Student protest in Israel breaks out of police and leaders' control

Footage of protestors filling Ibn Gvirol, a main street in Tel Aviv
Ibn Gvirol, a main street in Tel Aviv

Massive assembly evolves into street-blocking march, as students protest against tuition hikes.

Submitted by Tojiah on April 26, 2007

The event began with a peaceful assembly at Museum Square in Tel Aviv, protesting plans for tuition hikes in Israeli public universities. The planned schedule included live performances by artists sympathetic to the cause, and speeches by various leftist politicians, celebrities and student leaders. Police claim that seeds of unrest could be sensed throughout. All was proceeding according to plan, until, at the end of his closing speech, Itay Barda, chairman of Tel Aviv University's student union, called upon the protestors to march to Rabin Square, located about 1km from that location. At that point, students started pouring into the street, bypassing police forces and blocking traffic, while many student leaders tried to control them, with little success. The police, completely unprepared for this eventuality, also failed to stop the march. As the students marched, passers-by showed support, as did quite a few of the blocked drivers.

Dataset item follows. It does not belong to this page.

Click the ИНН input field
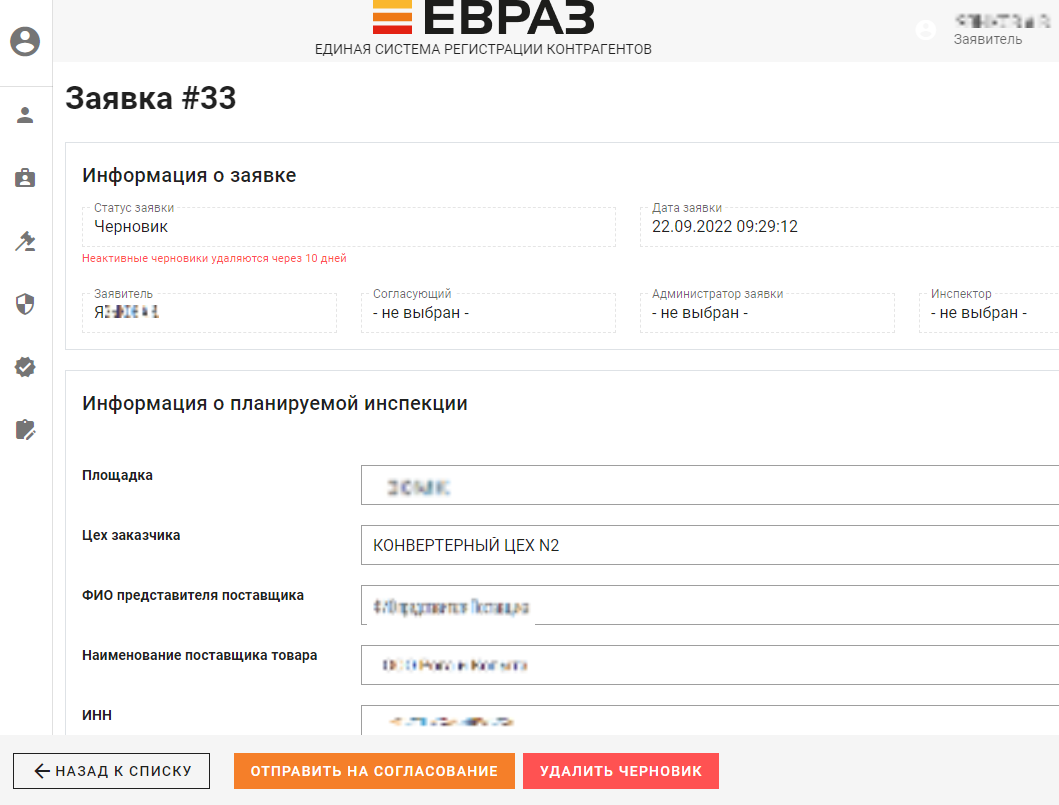 coord(709,720)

After reaching Rabin Square, the march continued, with various voices calling "to Ayallon!", Ayallon Road being the main Israeli highway, serving all of the Dan metropolitan area, which includes Tel-Aviv. Thousands of protestors proceeded in that direction.

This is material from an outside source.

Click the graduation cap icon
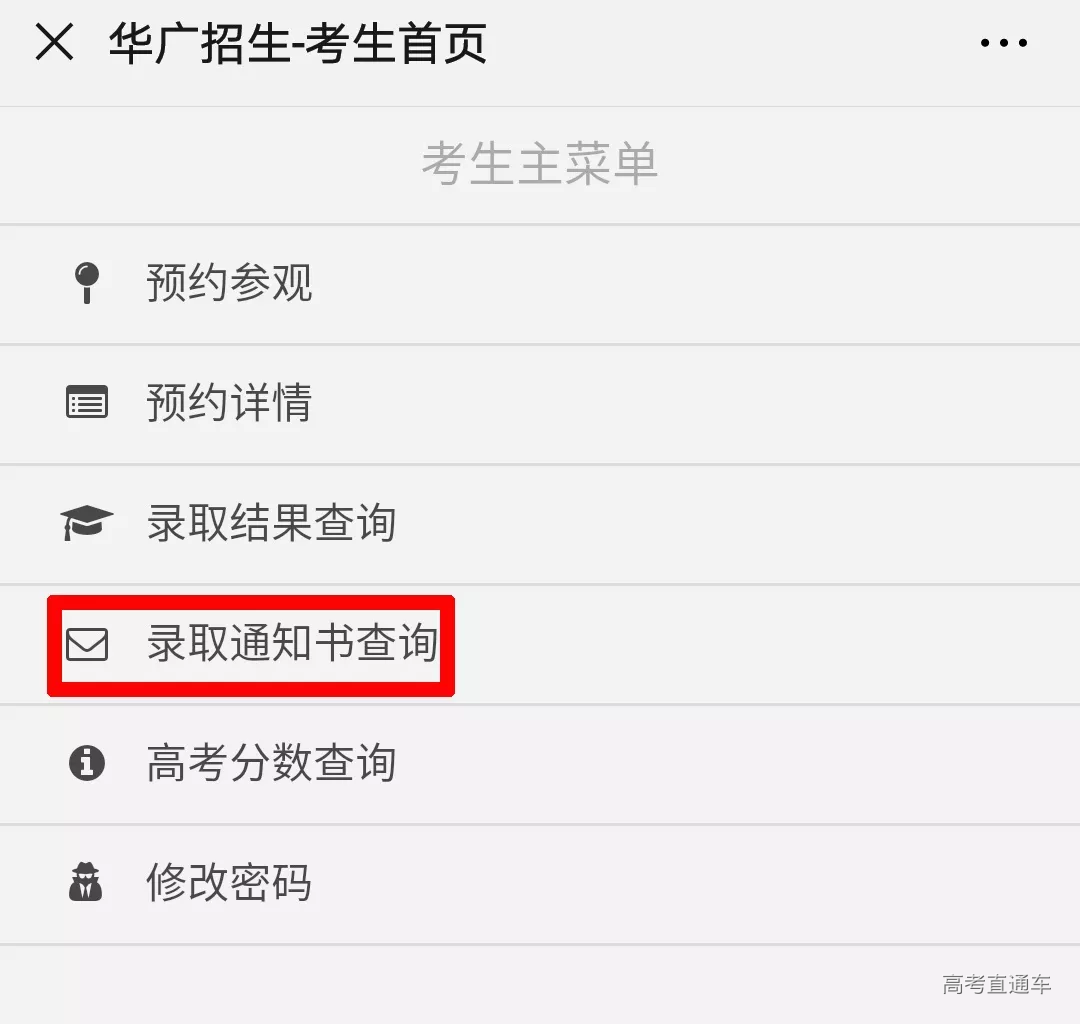The width and height of the screenshot is (1080, 1024). [87, 522]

As they neared a main intersection minutes away from the highway, mounted police were finally able to stall the march for a while, but in vain. The protestors managed to break through to the main intersection. A contingent of them continued to the highway, ignoring student leaders, who were desparately calling on everyone to have a sit-in at the intersection.

For most protestors --- those who listened to their leaders as well as those who came afterwards and were simply unaware of the highway contingent --- this intersection was where the march ended, with the police trying to break up the sit-in, and the students trying to maintain it.

That was not the case for the few hundred who proceeded to the highway. They reached the highway, then blocked it for a few minutes, until the police finally mustered up the gendarmes and riot units, who violently pushed the protestors to the curb. At this point, it was obvious to all involved that the fight was over. This small contingent kept marching along the highway, then up the next exit, after which the students gathered at another intersection, where the various student delegates were coordinating busses taking various students back to their respective home cities.

In the aftermath, five people were reported injured: a policeman, a reporter and three students, and five additional students were taken in for questioning. This does not include the various students injured who did not require medical attention. Student leaders complained of police brutality, while police complained of alleged student violence, and of their disregard for the safety of others and their own. The struggle is set to continue with further protests and actions.